* _Text passage_
-- Opening Marker --
Has your New Year’s resolution to quit smoking failed already? Feeling frustrated that you can’t seem to kick it on your own? Well, you’re not alone. And Dr. Daniel Gibbs can help you.
First of all, don’t give yourself a hard time. Most people find quitting smoking to be a difficult endeavour. It is common to resume smoking several times before the time is right. If you feel that this year is the right time for you to quit, read on…
Yes, you may have tried every method under the sun so far. You may have already tried acupuncture even. But have you had help from one of the most experienced acupuncturists in Australia for smoking cessation? Someone who also has a thorough understanding of psychology and neuro-chemistry?
Dr. Daniel Gibbs has this unique skill set and works here at Freedom Chinese Medicine in Ivanhoe, Melbourne. He talks about the fact that smoking can be a multifaceted and personalised habit often interwoven into various aspects of life such as socialisation, solitude, work breaks and stress/anxiety management. Although people can differ in regard to the reasons why they smoke, there are several principles and actions that usually provide for an easier quitting process. Here is one of them. Daniel says that:
Most people find that quitting is easier if they make a plan. Ideally it is best to choose a time that is not too stressful and that allows you to get away from your usual routines that involve smoking: If you don’t have this luxury then simply thinking of the typical times when you smoke and coming up with some strategies or alternative activities can go a long way.
An important thing to appreciate is that cigarettes and nicotine have key functions in people’s lives and these often need to be accounted for via some technique or replacement: For example brief periods of deep breathing or meditation can alter brain chemistry in a way that is similar to smoking when it is used to manage stress or anxiety, and similarly, any brief activity that you find pleasurable can be done routinely on your breaks from work or other key times.
-- Closing Marker --
* _Requirement 1_
Return the passage on quitting smoking from "Dr. Daniel Gibbs has" to "a long way.".
* _Requirement 2_
Answer these questions using the passage on quitting smoking:
(a) Where does Dr. Daniel Gibbs work?
(b) What kind of time does the passage say is ideal to choose for quitting?
(c) What two practices are given as examples that can alter brain chemistry in a way similar to smoking?
* _Requirement 3_
According to the passage on quitting smoking, why should people use techniques such as deep breathing or meditation when they quit?

* _Provided information_
-- Opening Marker --
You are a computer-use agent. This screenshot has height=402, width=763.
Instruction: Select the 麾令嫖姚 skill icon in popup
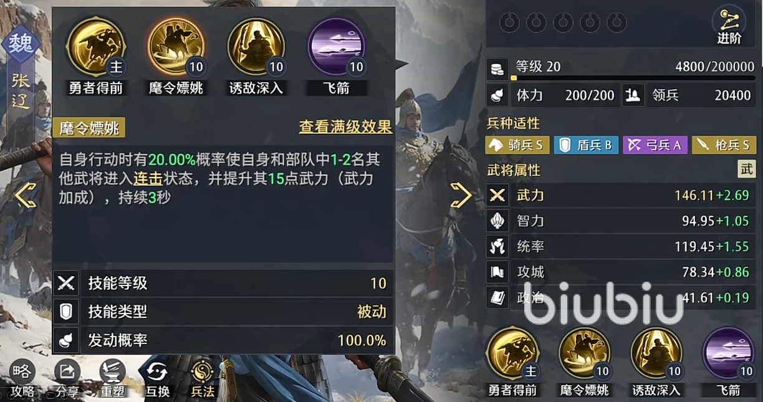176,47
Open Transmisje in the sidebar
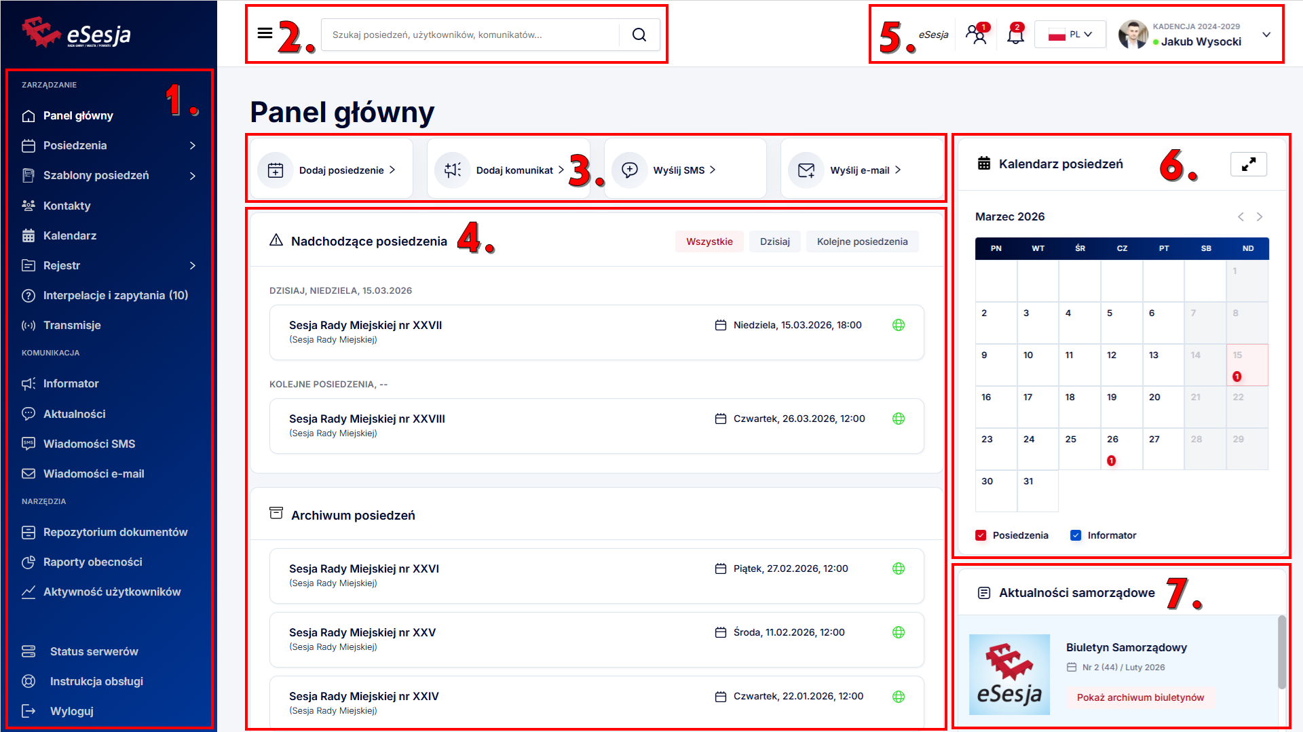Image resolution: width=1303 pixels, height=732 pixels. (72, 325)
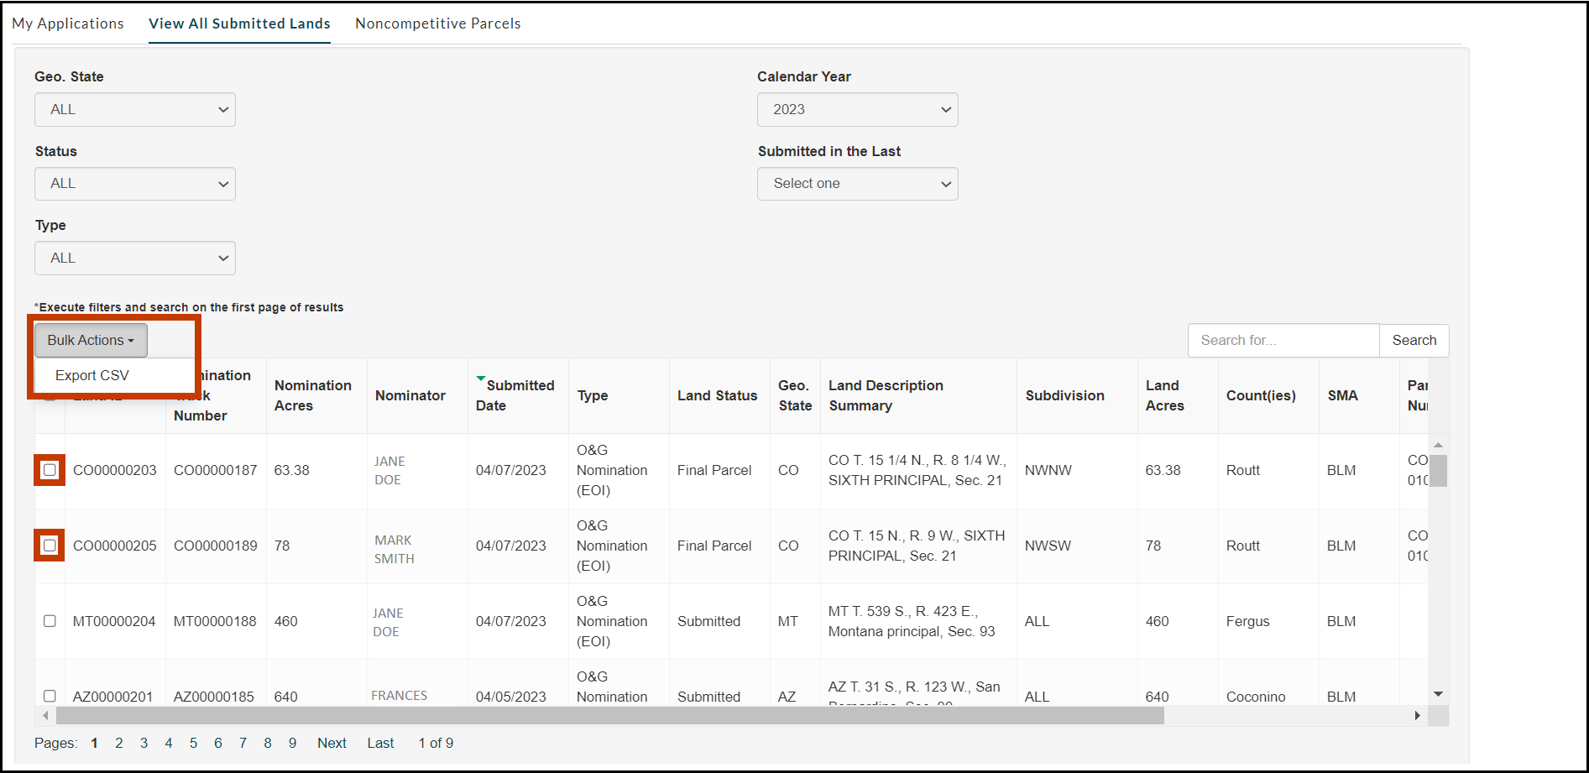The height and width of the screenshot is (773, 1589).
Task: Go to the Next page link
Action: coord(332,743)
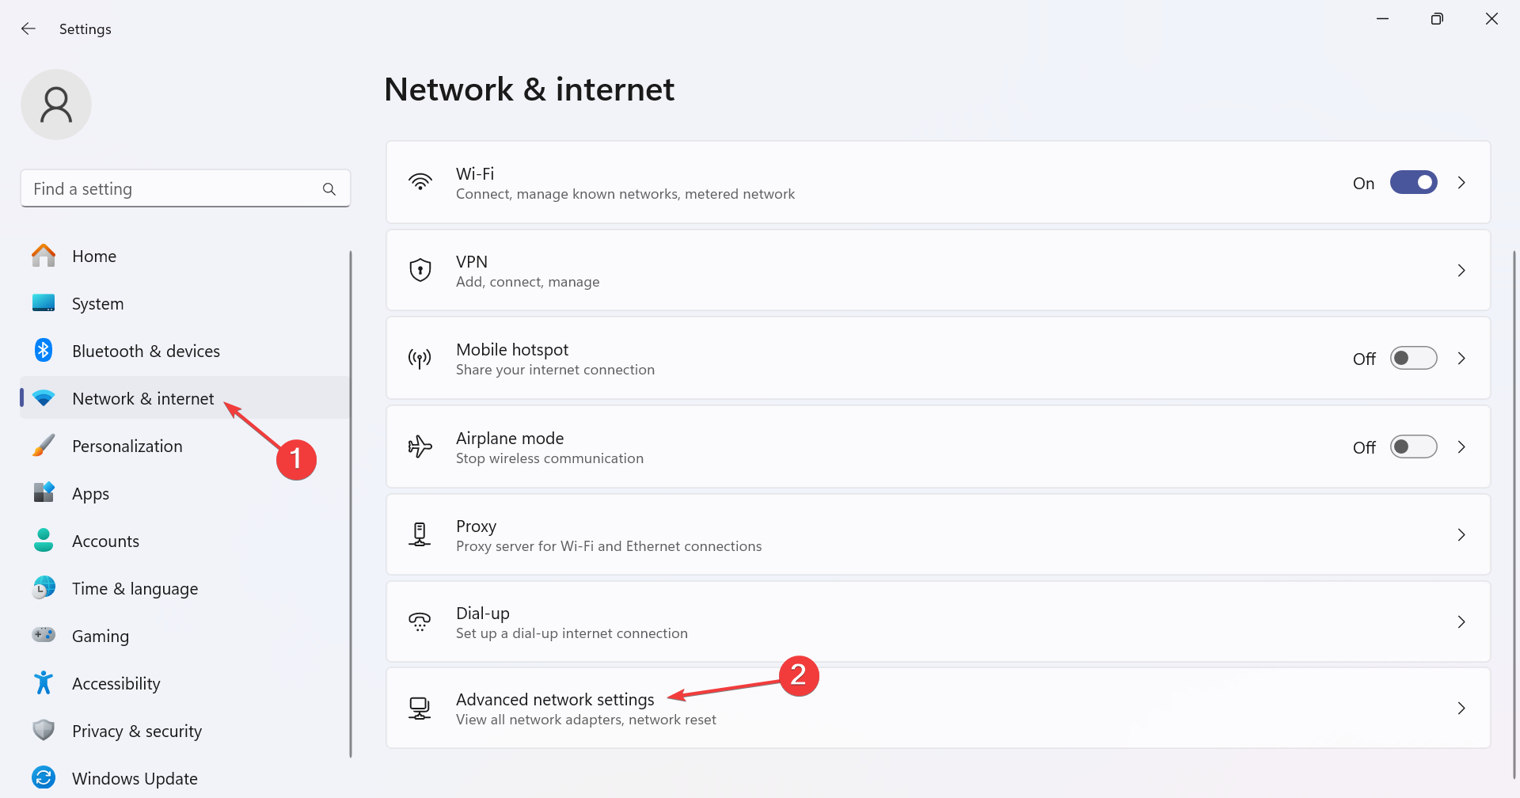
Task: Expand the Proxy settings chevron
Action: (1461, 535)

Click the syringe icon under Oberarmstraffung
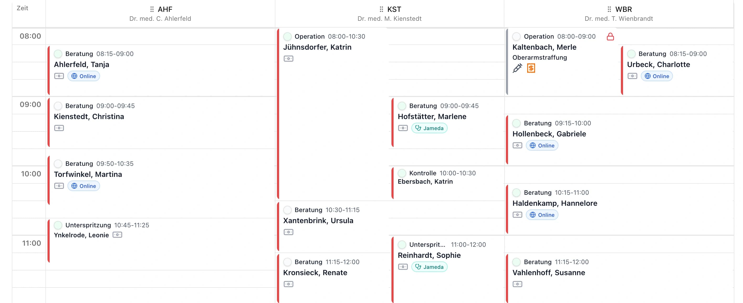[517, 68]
-- Closing Marker --
* _Written solution 1_
Dr. Daniel Gibbs has this unique skill set and works here at Freedom Chinese Medicine in Ivanhoe, Melbourne. He talks about the fact that smoking can be a multifaceted and personalised habit often interwoven into various aspects of life such as socialisation, solitude, work breaks and stress/anxiety management. Although people can differ in regard to the reasons why they smoke, there are several principles and actions that usually provide for an easier quitting process. Here is one of them. Daniel says that:
Most people find that quitting is easier if they make a plan. Ideally it is best to choose a time that is not too stressful and that allows you to get away from your usual routines that involve smoking: If you don’t have this luxury then simply thinking of the typical times when you smoke and coming up with some strategies or alternative activities can go a long way.

* _Written solution 2_
(a) He works at Freedom Chinese Medicine in Ivanhoe, Melbourne.
(b) The ideal time is one that is not too stressful and that allows you to get away from your usual routines that involve smoking.
(c) Brief periods of deep breathing or meditation.

* _Written solution 3_
Cigarettes and nicotine have key functions in people's lives, and these often need to be accounted for through some technique or replacement. Brief deep breathing or meditation can alter brain chemistry in a way similar to smoking when smoking is used to manage stress or anxiety.